Pose + seg pipeline¶
Combine 308-keypoint pose with body-part segmentation to get per-limb attention weights - "how much of this limb is visible and confidently detected?".
This is a building block for action recognition, injury analysis, or clothing fit.
Code¶
import json
import numpy as np
from strands_sapiens import sapiens_seg, sapiens_pose
IMG = "dance.jpg"
OUT = "out/"
# 1) Run both heads
sapiens_seg(input_path=IMG, output_dir=OUT, model_size="0.4b")
sapiens_pose(input_path=IMG, output_dir=OUT, model_size="0.4b", kpt_thres=0.3)
# 2) Load raw outputs
seg = np.load(f"{OUT}/dance_seg.npy") # (H, W) class indices
pose = json.load(open(f"{OUT}/dance.json")) # {"instances": [...]}
# 3) For each detected person, compute per-limb coverage
# (rough mapping - check your palette for exact ids)
LIMB_CLASSES = {
"head": [3, 4, 5],
"torso": [1, 2],
"left_arm": [6, 7, 10],
"right_arm": [8, 9, 11],
"left_leg": [12, 13, 16],
"right_leg": [14, 15, 17],
}
H, W = seg.shape
for person in pose["instances"]:
kpts = np.array(person["keypoints"]) # (308, 2)
scores = np.array(person["keypoint_scores"]) # (308,)
x1, y1, x2, y2 = map(int, person["bbox"])
crop = seg[max(0,y1):min(H,y2), max(0,x1):min(W,x2)]

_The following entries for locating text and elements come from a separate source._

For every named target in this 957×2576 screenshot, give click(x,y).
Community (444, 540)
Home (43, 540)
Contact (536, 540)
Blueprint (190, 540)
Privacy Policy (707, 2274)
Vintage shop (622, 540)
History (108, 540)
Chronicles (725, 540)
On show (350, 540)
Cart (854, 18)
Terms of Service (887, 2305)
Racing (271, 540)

crop_area = crop.size or 1
print(f"Person bbox=({x1},{y1})-({x2},{y2}) avg_kpt_score={scores.mean():.2f}")
for limb, ids in LIMB_CLASSES.items():
share = np.isin(crop, ids).mean()
print(f" {limb:10s}: {share:.1%} of bbox pixels")
Sample output¶
Person bbox=(120,48)-(540,820) avg_kpt_score=0.78
head : 4.2% of bbox pixels
torso : 18.6% of bbox pixels
left_arm : 6.3% of bbox pixels
right_arm : 7.1% of bbox pixels
left_leg : 11.5% of bbox pixels
right_leg : 12.0% of bbox pixels
Going further¶
- Occlusion detection: if
left_armhas low seg share and low keypoint score, the arm is probably occluded. - Self-healing pipeline: if pose confidence < 0.3 in a region, fall back to seg-only analysis.
- Action features: per-limb (seg_area × pose_confidence) is a dense, pose-aware descriptor.